Ketentuan Tugas —
[A] Berdasarkan teks tentang ganja di Aceh, berapakah usia Samsuar sekarang?
[B] Lanjutkan teks tentang ganja di Aceh dari bagian terakhir yang tersaji.

Ganja dan Aceh seringkali diucapkan dalam satu tarikan napas. Orang luar yang sempat menginjakkan kaki di Negeri Serambi Makkah dalam kunjungannya berpeluang besar mendengar candaan klise macam ini: “Cari dodol ganja? Sekarang sudah susah mendapatkannya.” Atau, minimal, muncul tawaran menikmati mariyuana sebagai sayuran penyedap rasa masakan lokal.
Dari lelaki yang duduk di teras warung kopi pedalaman Aceh Besar, yang ditemui VICE Indonesia pada pertengahan Januari 2019, ganja diakui sempat menjadi sumber penghidupan bagi banyak orang di Aceh. “Dulu saya menjadi petani ganja lantaran semua pemuda di sini ikut menanam,” kata Samsuar, kini usianya 45 tahun.
Videos by VICE
Samsuar mengenakan kaos oblong yang agak kusam berwarna merah dan celena jeans dipenuhi lumpur. Saat kami ngobrol, dia sengaja duduk terpisah dengan warga lainnya. Ganja bukan topik tabu untuk dibahas di warung kopi yang bertebaran di Provinsi Nangroe Aceh Darussalam.
Namun membicarakannya sebagai bisnis? Itu perkara lain. Samsuar belum berani difoto karena konsekuensi hukum yang bisa saja mengintainya. Asal tidak dipotret, dia bersedia bicara blak-blakan mengenai seluk beluk budidaya ganja yang pernah dia lakoni lebih dari dua dekade lalu.

Sederet baris —

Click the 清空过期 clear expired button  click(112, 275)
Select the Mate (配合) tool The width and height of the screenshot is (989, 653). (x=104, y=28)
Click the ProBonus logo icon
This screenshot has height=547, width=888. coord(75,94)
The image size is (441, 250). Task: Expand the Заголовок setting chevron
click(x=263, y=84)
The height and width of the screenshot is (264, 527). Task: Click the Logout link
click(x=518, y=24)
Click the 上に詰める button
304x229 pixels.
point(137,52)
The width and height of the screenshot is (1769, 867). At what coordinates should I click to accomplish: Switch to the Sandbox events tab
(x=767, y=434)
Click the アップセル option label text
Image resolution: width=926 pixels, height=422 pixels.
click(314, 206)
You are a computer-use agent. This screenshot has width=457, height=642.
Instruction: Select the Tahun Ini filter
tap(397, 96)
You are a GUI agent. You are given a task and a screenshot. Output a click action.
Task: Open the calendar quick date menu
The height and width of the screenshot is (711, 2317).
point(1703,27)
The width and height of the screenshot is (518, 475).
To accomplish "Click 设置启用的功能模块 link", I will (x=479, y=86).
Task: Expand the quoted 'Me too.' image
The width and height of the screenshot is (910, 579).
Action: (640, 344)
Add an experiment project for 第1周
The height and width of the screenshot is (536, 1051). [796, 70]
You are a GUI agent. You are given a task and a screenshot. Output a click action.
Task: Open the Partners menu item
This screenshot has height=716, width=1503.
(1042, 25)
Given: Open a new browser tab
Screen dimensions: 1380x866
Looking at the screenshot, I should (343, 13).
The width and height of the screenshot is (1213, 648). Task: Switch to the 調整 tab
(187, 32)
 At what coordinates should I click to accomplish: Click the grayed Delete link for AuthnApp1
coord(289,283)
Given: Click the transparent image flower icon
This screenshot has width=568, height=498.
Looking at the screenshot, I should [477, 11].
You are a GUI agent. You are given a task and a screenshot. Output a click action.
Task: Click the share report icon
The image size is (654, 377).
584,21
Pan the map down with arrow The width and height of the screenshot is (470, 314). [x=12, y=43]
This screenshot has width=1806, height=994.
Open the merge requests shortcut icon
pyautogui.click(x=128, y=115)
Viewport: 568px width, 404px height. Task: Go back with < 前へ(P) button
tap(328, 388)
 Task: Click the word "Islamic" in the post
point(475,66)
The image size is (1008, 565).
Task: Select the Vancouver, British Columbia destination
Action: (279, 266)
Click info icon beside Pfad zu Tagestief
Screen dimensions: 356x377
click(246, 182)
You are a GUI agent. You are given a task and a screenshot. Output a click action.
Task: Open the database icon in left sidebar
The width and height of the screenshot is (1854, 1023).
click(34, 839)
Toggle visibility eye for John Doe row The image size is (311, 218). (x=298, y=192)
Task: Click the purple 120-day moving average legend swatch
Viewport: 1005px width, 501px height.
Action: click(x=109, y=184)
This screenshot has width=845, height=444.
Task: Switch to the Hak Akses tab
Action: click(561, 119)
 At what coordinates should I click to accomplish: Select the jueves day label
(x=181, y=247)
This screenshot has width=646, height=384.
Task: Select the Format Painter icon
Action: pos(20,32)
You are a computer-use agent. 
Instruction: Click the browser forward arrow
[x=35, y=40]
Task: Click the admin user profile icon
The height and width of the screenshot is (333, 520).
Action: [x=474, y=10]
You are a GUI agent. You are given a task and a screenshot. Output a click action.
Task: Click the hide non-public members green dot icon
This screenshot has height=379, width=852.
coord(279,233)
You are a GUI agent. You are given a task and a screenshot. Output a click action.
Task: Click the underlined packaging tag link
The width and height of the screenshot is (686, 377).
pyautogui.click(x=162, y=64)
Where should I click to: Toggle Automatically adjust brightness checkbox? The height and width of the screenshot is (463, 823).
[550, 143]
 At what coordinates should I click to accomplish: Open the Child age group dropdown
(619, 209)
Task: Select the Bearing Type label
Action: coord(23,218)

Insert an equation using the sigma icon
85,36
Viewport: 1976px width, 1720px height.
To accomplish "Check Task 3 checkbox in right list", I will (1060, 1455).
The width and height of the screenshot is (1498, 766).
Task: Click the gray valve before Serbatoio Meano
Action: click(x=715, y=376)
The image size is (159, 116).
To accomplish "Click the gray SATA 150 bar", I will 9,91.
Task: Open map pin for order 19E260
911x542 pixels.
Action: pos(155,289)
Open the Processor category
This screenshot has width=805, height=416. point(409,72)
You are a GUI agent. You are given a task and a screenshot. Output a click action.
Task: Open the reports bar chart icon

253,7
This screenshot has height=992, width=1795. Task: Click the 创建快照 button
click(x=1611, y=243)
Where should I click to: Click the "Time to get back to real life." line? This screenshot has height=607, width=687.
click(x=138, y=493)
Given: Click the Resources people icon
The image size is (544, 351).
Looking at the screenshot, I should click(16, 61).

Jawaban Soal —
[A] 45 tahun.

[B]
Ia tertarik ikut membuka lahan yang terletak lereng gunung Seulawah Agam, setelah mendapat ajakan pemuda tetangga desanya. Dia mendapat penjelasan alur produksi. Ke mana, misalnya, dia harus mengirim hasil panen kelak. Iming-iming bayaran besar membayangi. Tanpa pikir panjang, Samsuar langsung menjual ternak kerbaunya sebagai modal awal. Dari uang Rp2 juta hasil menjual kerbau warisan orang tua, samsuar bergegas membeli berbagai perlengkapan tani untuk membuka lahan mariyuana di lereng. Pada 1995, Samsuar resmi menjadi petani ganja.
“Lahan pun yang saya buka tidak dekat, dari desa memiliki jarak sekitar 25 kilometer itu terletak di atas bukit. Ke sana harus berjalan kaki dengan melewati tiga bukit terjal selama empat jam,” ungkapnya.
Dari salah satu kenalan, dia dikenalkan satu bandar yang siap membeli hasil panennya. Ganja, seingat Samsuar, sudah siap dipanen setelah enam bulan. “[Si Bandar] sekarang sudah almarhum, dibunuh saat konflik Aceh, sama dia lah saya jual dengan harga Rp100 ribu per kilogram,” katanya.
Per setengah hektare, Samsuar bisa mendapatkan satu ton ganja kering. Pada panen pertama, dia mendapat untung bersih Rp15 juta. Saat itu, dia masih muda. Berbekal uang berlimpah yang mendadak dia miliki, Samsuar pergi ke Kota Medan. Berfoya-foya.
“Dulu kami kompak sesama pemuda [petani ganja] lain. Jika yang lain bisa beli motor, kami juga harus. Kala itu banyak yang pergi berliburan ke Medan, saya juga ikut,” ujarnya.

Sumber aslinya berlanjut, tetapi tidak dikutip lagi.